■ **УСЛОВИЕ ЗАДАНИЯ**: Воспроизведите без изменений фрагмент исходного текста между словами «Между тем начались» и «и два архимандрита.» включительно.

■ **ИСХОДНЫЙ ТЕКСТ**:
· · · · ·
Между тем начались у нас приготовления
к сговору нашему. Правду могу сказать, редко кому
случилось видеть такое знатное собрание: вся
Императорская фамилия была на нашем сговоре, все
чужестранные министры, наши все знатные господа,
весь генералитет; одним словом сказать, столько
было гостей, сколько дом наш мог поместить обоих
персон: не было ни одной комнаты, где бы не полна
была людей. Обручение наше была в зале духовными
персонами, один архиерей и два архимандрита.
После обручения все его родственники меня дарили
очень богатыми дарами, бриллиантовыми серьгами,
часами, табакерками [259] и
готовальнями и всякою галантерею. Мои б руки не
могли б всего забрать, когда б мне не помогали
принимать наши. Перстни были, которыми
обручались, его в двенадцать тысяч, а мои — в
шесть тысяч. Напротив и мой брат жениха моего
одарил: шесть пудов серебра, старинные великие
кубки и фляги золоченые. Казалось мне тогда, по
моей молодости, что это все прочно и на целой мой
век будет, я того не знала, что в здешнем свете
ничего нету прочного, а все на час. Сговор мой был
в семь часов пополудни; это было уже ночь, по
этому вынуждены были смоленые бочки зажечь для
свету, чтоб видно было разъезжающимся гостям,
теснота превеликая от карет была. От того
великого огня видно было, сказывают, что около
ограды дому нашего столько было народу, что вся
улица заперлась, и кричал простой народ: “Слава
Богу, что отца нашего дочь идет замуж за Великого
человека, восстановит род свой и возведет
братьев своих на степень отцову”. Надеюсь, вы
довольно известны, что отец мой был первой
фельдмаршал и что очень любим был народом и
доднесь его помнят. О прочих всех сговорных
церемониях или весельях умолчу: нынешнее мое
состояние и звание запрещают. Одним словом
сказать: все что, что можете вздумать, ничего не
упущено было. Это мое благополучие и
веселее долго ль продолжалось? Не более, как от
декабря 24 дня по Январь 18 день. Вот моя обманчивая
надежда кончилась! Со мною так случилось, как с
сыном царя Давида Нафеаном: лизнул медку, и
запришло было умереть. Так и со мною случилось: за
26 дней благополучных, или сказать радушных, 40 лет
по сей день стражду; за каждой день по два года
придет без малого; еще шесть дней надобно
вычесть. Да кто может знать предбудущее?
· · · · ·
■ **МАТЕРИАЛ**:
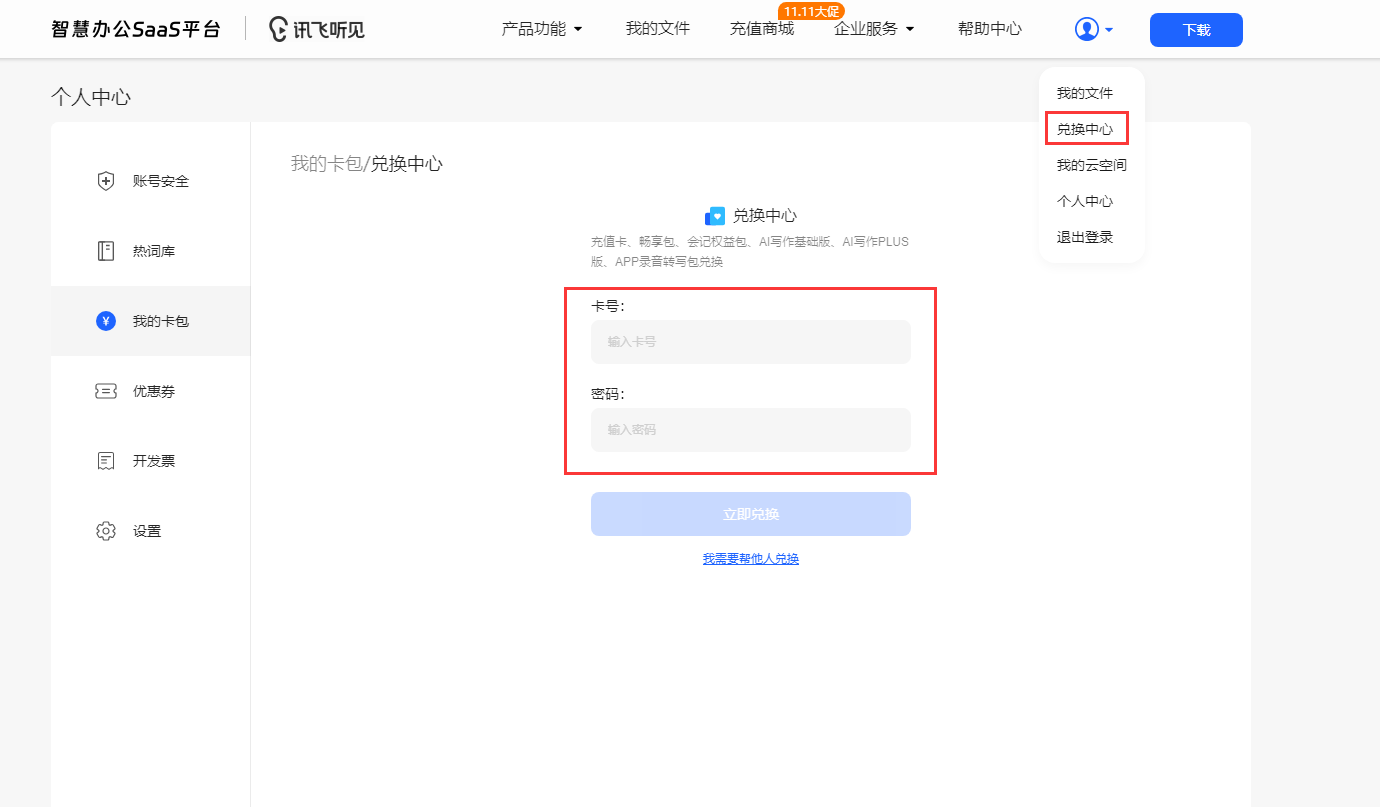Focus the 密码 input field

point(750,430)
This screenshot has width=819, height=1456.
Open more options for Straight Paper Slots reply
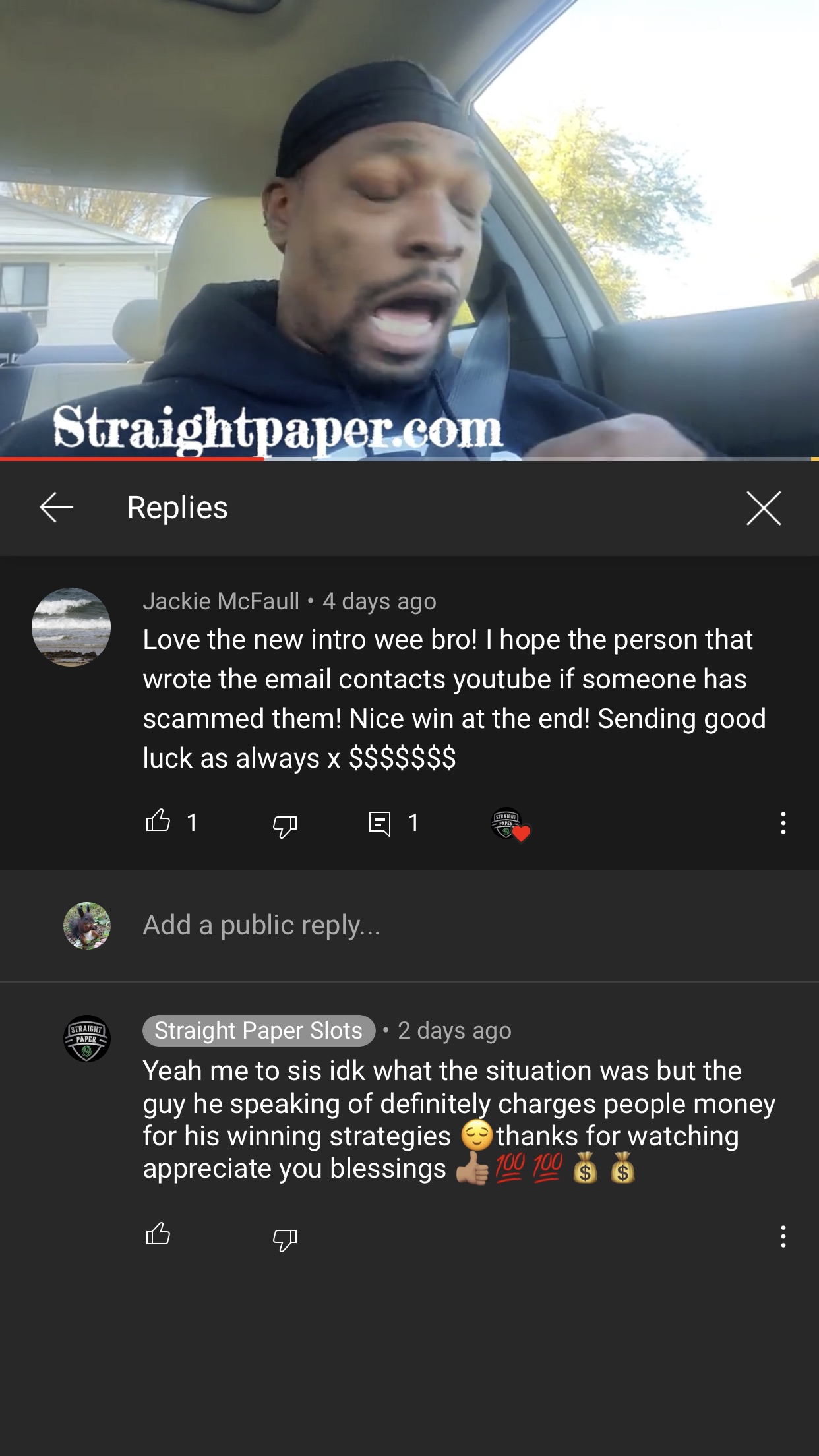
· · · · ·
■ **ИТОГОВЫЙ ОТВЕТ**:
Между тем начались у нас приготовления
к сговору нашему. Правду могу сказать, редко кому
случилось видеть такое знатное собрание: вся
Императорская фамилия была на нашем сговоре, все
чужестранные министры, наши все знатные господа,
весь генералитет; одним словом сказать, столько
было гостей, сколько дом наш мог поместить обоих
персон: не было ни одной комнаты, где бы не полна
была людей. Обручение наше была в зале духовными
персонами, один архиерей и два архимандрита.